Mardi au soir, 10 mars 1857.
Ma chère Marie, Je suis de plus en plus convaincu de l'insuccès, mais cette candidature m'aura été utile. M. Biot me disait hier soir quelque chose de très juste. On sait que je suis le candidat de valeur. On sait que c'est pour moi que l'on devrait voter.
Mais ils ont peur (un bon nombre du moins) de la chimie.
Ils disent que la chimie veut tout envahir. A ce titre j'ai contre moi tous les naturalistes et les plus ignares. Tu sais ce qu'est la section de botanique renouvelée en trois ans par des bouche-trous et des médiocrités. Elle est en masse contre moi!
Cette candidature m'aura été utile surtout à ce point de vue que toutes ces médiocrités sous la coupe desquelles je me sens en ce moment me donnent du dépit et que dans mon travail je vais reprendre cette fièvre de mes premières années. Je travaillerai avec la rage au cœur. Je serai heureux quand je pourrai venir lire un beau mémoire avec ce cri dans le cœur : Crétins que vous êtes, faites-en donc autant. Je parle ici de ce crétin de***, de*** et tant d'autres nullités, arrivées faute d'autres et par accident de la fortune.

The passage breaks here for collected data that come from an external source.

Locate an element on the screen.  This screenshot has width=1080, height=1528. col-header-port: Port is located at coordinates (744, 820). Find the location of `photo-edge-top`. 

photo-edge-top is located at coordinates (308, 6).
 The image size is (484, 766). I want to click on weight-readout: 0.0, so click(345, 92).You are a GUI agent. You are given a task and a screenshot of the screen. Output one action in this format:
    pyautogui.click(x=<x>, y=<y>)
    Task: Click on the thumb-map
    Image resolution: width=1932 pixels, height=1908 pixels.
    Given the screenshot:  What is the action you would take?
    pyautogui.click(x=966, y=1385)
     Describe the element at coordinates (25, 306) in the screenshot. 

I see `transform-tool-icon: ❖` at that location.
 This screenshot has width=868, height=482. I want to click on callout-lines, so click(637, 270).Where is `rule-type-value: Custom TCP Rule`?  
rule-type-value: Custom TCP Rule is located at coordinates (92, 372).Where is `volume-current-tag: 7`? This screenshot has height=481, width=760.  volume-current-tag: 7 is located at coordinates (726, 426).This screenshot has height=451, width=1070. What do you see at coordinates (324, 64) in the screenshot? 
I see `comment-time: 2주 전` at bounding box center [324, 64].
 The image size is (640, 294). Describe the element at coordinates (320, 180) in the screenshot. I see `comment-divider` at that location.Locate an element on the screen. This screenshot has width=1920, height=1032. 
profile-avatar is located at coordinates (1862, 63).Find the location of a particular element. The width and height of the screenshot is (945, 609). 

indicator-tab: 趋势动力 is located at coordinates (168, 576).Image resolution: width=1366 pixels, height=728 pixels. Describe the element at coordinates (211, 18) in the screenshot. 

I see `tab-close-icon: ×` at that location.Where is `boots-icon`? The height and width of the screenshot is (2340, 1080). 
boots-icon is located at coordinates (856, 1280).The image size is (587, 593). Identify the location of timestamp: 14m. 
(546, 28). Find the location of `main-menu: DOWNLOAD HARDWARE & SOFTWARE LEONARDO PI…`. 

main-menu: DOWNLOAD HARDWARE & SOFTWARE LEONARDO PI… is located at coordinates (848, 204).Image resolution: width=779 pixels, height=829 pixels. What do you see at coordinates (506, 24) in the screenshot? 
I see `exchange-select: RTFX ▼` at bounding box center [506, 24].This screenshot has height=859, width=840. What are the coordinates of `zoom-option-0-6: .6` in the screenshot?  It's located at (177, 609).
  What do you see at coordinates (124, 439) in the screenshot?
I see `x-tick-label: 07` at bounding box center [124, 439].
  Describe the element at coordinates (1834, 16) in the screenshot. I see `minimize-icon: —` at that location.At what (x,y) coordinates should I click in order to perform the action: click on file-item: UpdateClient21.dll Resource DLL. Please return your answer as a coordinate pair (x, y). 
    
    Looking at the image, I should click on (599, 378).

Adieu. Je t'aime et je t'embrasse. A mardi.
Au milieu de mes tribulations et de mes irritations j'ai de bons moments. Ainsi je suis sorti aujourd'hui plein d'estime et d'admiration pour M. Poncelet1 non pas parce qu'il m'a dit que sa voix m'était acquise depuis la discussion, mais parce qu'il m'a parlé avec les sentiments d'un vrai savant.